──────── Records for the exercise

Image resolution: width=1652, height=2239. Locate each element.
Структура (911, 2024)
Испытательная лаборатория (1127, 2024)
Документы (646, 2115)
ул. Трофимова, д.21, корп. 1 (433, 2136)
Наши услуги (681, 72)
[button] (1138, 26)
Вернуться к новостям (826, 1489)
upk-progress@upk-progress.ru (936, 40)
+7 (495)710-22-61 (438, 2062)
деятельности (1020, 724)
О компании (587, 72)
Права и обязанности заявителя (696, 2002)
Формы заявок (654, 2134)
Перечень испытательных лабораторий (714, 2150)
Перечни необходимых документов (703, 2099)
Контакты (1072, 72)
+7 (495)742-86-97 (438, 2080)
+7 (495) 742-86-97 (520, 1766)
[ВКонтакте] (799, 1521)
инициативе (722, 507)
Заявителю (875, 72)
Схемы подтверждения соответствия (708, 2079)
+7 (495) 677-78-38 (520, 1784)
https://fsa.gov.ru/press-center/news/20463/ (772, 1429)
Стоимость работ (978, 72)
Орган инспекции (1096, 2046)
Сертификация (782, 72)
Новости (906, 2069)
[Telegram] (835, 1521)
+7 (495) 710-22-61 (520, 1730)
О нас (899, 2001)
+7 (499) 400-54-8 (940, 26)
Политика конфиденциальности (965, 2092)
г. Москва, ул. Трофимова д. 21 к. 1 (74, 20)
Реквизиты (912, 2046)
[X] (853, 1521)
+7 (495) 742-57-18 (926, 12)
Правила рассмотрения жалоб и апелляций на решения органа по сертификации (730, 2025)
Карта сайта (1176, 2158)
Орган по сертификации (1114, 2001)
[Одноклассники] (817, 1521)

────────────────

Which lines run from the one containing "Формы заявок (654, 2134)" to the end of the records? Transcribe exactly those, both ends included.

**Final answer**
Формы заявок (654, 2134)
Перечень испытательных лабораторий (714, 2150)
Перечни необходимых документов (703, 2099)
Контакты (1072, 72)
+7 (495)742-86-97 (438, 2080)
+7 (495) 742-86-97 (520, 1766)
[ВКонтакте] (799, 1521)
инициативе (722, 507)
Заявителю (875, 72)
Схемы подтверждения соответствия (708, 2079)
+7 (495) 677-78-38 (520, 1784)
https://fsa.gov.ru/press-center/news/20463/ (772, 1429)
Стоимость работ (978, 72)
Орган инспекции (1096, 2046)
Сертификация (782, 72)
Новости (906, 2069)
[Telegram] (835, 1521)
+7 (495) 710-22-61 (520, 1730)
О нас (899, 2001)
+7 (499) 400-54-8 (940, 26)
Политика конфиденциальности (965, 2092)
г. Москва, ул. Трофимова д. 21 к. 1 (74, 20)
Реквизиты (912, 2046)
[X] (853, 1521)
+7 (495) 742-57-18 (926, 12)
Правила рассмотрения жалоб и апелляций на решения органа по сертификации (730, 2025)
Карта сайта (1176, 2158)
Орган по сертификации (1114, 2001)
[Одноклассники] (817, 1521)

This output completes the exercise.